In the introduction, Ian discloses a little information about himself by explaining that he has spent the past couple decades playing high stakes blackjack in Las Vegas. He even went into specifics, telling us that he plays an average of 500 hours of blackjack per year which accumulates to approximately 50,000 hands. He hinted that he has used advantage play on games other than blackjack, further showing his dedication to improving his gambling skills.

Ian did an excellent job of explaining the various parts of advantage play covering game selection, disguises, casino comps, and controlling ones emotions. Ian's book not only contains a lot of valuable information, but it's filled with thought-provoking stories that allow readers to experience blackjack in a new and interesting light. Readers get some insight into Ian's past by reading about the many experiences he has had.

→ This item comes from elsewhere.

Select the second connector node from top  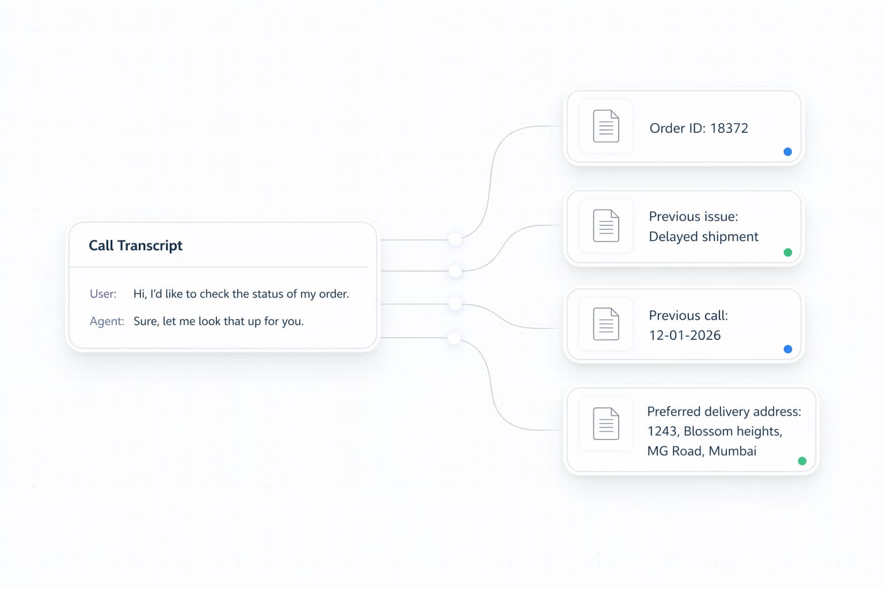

One of the stories Ian includes in this book shows how calm and collected he is in difficult situations at the casinos. He goes into detail about a time when a dealer had dealt herself a 10, even though the game had already gone bust. Ian wanted to have her start the next hand off with that same 10 to make things fair, but the pit boss intervened, explaining that the card needed to be burned.

Although on the inside he felt like he had been cheated, he didn't make a big deal out of the situation. Instead, he thanked both the dealer and the pit boss for their patience and said that he understands that everyone makes mistakes. Ian could have made a scene and drawn negative attention to himself, but the fact that he didn't allows him to continue taking hundreds of thousands of dollars from the casinos without getting caught. This is just one of the hundreds of short stories that readers have to look forward to when reading his book.

Hot Shoe Interview

In 2005, a documentary named "Hot Shoe," was released to reveal how much card counting has improved over the years. Although this documentary was working on a tight budget, they managed to interview a plethora of well-known blackjack players including Tommy Hyland, Stanford Wong, Peter Griffin, and shockingly Ian Andersen. Although Ian's face isn't revealed in the film, we do get to hear him express his opinions on card counting. This is the closest we have ever been to meeting the man behind Ian Andersen.

In this interview, Ian talks about his first book, Turning the Tables on Las Vegas, and the importance of adapting the behaviors of a high roller. "The best blackjack players that I know marry two skills together; one is they have the fundamental technical skills of card counting. The second is they have the artistry, the artistry to be able to incorporate that particular tactic into an overall persona." He goes on to explain how good actors often make good card counters. He believes that knowing how to act the part is more important than knowing the mathematics behind it.

Blackjack Hall of Fame

To show their appreciation for the books Ian Andersen has written and to show their respect for the many years he has dedicated to helping card counters know how to behave in the casinos, the members of the Blackjack Hall of Fame nominated Ian to be the newest inductee in 2011. Although he lost to Zeljko Ranogajec, the following year he was nominated again and this time he won.

As suspected, Ian chose not to attend the award ceremony, as he wanted to avoid getting his picture taken or being recognized by the other professional players. He also chooses to decline his invitation to Max Rubin's Blackjack Ball each year for the same reasons. Maybe someday we will find out who the man behind the name is, but for now we will just respect Ian Andersen for all he's done and hope he continues to make a difference.